-- Start of DOCUMENT EXTRACT --

# Do the Japanese make spelling mistakes?



## KaleNovice

Now that I'm trying to memorize Japanese vocabulary, I always confuse between ki & gi, tou & to, tou & dou , and so on. For example, whether it should be (大使館) たいしかんor だいしかん, (指導) しどう or しとう, (金庫) きんこ or きんこう....

Now i start wondering if Japanese people manage to spell all these words correctly? Or they sometimes make mistakes too? I'm just curious...


----------



## DaylightDelight

For us, voiced and unvoiced consonants such as /t/ and /d/, /k/ and /g/ are easily distinguishable and very few people confuse them (except for small children, maybe).

But we do make other kind of mistakes.  For example, there is a Japanese word ふんいき (atmosphere).  Not a small number of people mistake it as ふいんき.  There are even computer applications that automatically correct them .


----------



## 810senior

I suppose that we would more often mistake it in writing some kanji-origin words.

For instance, 以外 could be easily written and mistaken in the sense of 意外 at times, whether it is by purpose or unawares.

意外igai unexpected(ly)
以外igai except for


----------



## SoLaTiDoberman

KaleNovice said:


> (大使館) たいしかんor だいしかん, (指導) しどう or しとう, (金庫) きんこ or きんこう....


We, Japanese, don't confuse them. They are very popular words.

However, in case of family names or the proper names of places or people, we sometimes confuse them because they can be read differently.
For example,
新垣　にいがき＆あらがき
高木　たかき＆たかぎ
三ケ島　みかじま＆みかしま
田原　たはら＆たわら＆たばる
とみた　冨田＆富田
かわの　河野＆川野
河野　かわの＆こうの
中田　なかだ＆なかた
etc
Multiple pronunciations are possible, but one person/family has only one correct spelling or pronunciation depending to each person/family.

We cannot know how to read them in advance. We have to remember how to pronounce them or how to spell them according to each family/place.
Therefore, native Japanese people also have to learn them one by one.


----------



## KaleNovice

Thank you for the information. Since I personally have trouble memorizing Japanese vocab accurately, I thought Japanese people may sometimes have trouble in this aspect too... Like the word 大 is usually pronounced as "dai" , but not in the case of "大使館", causing me a lot of confusion and difficulty in memorization.


----------



## ktdd

KaleNovice said:


> the word 大 is usually pronounced as "dai" , but not in the case of "大使館"


大した is also 'tai'. 大使館なんて、大したものじゃないんだ。


----------



## DaylightDelight

In my opinion those same spelling/different pronunciation issues are not so different from English spelling/pronunciation differences: tough, though and through for example.
You simply have to memorise them, I guess.


----------



## 810senior

KaleNovice said:


> Thank you for the information. Since I personally have trouble memorizing Japanese vocab accurately, I thought Japanese people may sometimes have trouble in this aspect too... Like the word 大 is usually pronounced as "dai" , but not in the case of "大使館", causing me a lot of confusion and difficulty in memorization.

-- End of DOCUMENT EXTRACT --
-- Start of DATASET EXCERPTS --

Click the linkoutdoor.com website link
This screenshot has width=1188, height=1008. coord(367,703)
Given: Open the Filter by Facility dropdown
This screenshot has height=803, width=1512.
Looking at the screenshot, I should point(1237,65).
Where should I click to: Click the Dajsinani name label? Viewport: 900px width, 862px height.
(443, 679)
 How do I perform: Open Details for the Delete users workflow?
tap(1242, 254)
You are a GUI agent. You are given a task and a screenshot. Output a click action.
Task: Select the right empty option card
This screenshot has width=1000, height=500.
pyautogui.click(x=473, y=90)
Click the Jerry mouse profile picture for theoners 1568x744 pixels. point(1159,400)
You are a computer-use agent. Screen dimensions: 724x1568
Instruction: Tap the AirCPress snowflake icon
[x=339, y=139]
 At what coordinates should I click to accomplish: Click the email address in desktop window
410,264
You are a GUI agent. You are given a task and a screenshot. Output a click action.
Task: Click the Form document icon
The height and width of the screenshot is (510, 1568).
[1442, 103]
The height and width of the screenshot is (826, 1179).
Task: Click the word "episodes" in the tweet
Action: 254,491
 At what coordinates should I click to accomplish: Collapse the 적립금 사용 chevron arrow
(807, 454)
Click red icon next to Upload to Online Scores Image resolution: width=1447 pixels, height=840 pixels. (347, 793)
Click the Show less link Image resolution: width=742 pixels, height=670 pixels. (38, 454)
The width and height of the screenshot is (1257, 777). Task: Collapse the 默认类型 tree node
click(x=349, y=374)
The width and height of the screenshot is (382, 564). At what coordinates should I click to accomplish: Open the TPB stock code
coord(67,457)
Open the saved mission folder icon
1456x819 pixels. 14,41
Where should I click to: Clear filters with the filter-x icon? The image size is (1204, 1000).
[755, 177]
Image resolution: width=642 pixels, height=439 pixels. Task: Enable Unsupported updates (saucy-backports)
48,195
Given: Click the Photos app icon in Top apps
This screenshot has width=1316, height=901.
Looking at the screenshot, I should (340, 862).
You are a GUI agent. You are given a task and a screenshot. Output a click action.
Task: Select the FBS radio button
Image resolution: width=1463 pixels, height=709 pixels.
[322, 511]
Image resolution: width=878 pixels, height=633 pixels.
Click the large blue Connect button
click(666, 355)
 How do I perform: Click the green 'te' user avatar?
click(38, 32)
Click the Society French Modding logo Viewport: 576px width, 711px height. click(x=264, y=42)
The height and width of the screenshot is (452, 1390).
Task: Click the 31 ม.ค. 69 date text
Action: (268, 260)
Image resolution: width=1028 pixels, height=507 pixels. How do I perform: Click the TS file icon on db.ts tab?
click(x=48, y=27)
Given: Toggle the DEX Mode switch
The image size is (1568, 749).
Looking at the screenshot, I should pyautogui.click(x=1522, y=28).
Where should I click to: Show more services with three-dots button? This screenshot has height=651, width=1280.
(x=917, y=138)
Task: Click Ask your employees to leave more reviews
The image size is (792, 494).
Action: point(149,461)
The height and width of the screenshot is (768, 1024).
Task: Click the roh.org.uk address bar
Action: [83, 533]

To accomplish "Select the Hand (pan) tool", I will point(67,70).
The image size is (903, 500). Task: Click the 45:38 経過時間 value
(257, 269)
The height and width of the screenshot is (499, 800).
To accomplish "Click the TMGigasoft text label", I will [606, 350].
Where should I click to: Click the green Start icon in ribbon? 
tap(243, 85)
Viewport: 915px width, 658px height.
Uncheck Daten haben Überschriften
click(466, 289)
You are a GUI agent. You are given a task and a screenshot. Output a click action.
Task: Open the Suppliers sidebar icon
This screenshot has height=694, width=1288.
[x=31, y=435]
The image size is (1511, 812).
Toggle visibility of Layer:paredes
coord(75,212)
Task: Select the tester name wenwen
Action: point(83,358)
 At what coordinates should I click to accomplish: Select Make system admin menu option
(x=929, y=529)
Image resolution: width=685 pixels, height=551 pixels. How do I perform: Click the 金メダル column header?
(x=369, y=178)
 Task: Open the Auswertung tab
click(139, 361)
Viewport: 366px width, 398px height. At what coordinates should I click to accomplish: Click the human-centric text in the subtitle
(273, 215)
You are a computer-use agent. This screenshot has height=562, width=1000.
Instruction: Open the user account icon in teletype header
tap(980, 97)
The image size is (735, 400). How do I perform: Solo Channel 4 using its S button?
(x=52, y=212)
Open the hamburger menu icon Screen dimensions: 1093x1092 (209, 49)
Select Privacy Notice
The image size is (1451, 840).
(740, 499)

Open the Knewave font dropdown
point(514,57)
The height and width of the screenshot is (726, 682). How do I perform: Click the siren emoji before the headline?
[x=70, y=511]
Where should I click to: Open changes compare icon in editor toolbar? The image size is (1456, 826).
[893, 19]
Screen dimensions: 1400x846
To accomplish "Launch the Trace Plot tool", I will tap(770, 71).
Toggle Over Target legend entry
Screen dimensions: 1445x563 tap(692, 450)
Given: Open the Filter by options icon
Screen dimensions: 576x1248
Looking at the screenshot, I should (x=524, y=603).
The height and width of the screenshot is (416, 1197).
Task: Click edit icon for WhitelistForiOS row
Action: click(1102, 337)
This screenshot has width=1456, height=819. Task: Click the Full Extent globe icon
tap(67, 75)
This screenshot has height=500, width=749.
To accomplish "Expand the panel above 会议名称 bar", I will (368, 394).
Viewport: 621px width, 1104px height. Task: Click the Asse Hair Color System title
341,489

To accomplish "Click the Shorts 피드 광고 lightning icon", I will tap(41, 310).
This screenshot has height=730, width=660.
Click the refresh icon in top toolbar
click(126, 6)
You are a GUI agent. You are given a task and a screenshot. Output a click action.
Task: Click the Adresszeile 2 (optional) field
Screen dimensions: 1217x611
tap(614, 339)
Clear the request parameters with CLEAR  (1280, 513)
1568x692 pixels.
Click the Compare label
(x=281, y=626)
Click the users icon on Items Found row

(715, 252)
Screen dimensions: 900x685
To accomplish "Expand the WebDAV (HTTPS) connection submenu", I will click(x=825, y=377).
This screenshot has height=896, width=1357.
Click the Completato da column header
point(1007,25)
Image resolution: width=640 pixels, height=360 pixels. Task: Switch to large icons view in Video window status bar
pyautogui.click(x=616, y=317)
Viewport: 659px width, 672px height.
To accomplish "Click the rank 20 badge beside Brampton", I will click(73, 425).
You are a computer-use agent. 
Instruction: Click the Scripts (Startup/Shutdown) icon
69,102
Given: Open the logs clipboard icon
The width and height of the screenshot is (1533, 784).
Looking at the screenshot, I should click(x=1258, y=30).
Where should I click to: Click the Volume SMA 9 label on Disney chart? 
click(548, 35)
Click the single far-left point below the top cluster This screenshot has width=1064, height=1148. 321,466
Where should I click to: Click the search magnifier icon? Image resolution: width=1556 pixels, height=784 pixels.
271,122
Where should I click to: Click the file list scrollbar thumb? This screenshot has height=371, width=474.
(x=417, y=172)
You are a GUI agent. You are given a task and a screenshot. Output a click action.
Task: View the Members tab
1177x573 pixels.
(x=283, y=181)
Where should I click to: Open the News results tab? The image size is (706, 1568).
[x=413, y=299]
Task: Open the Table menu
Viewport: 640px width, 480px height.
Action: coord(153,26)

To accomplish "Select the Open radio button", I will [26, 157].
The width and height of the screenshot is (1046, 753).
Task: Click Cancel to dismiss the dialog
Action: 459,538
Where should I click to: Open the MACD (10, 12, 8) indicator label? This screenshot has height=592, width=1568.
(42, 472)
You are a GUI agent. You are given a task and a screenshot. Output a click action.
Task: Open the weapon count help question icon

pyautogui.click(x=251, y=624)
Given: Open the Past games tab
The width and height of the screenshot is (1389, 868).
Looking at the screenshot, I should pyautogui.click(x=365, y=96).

-- End of DATASET EXCERPTS --

In the Japanese spelling thread, which word do a fair number of people mistakenly write as ふいんき?

* SOLUTION TO THIS TASK: ふんいき, meaning "atmosphere."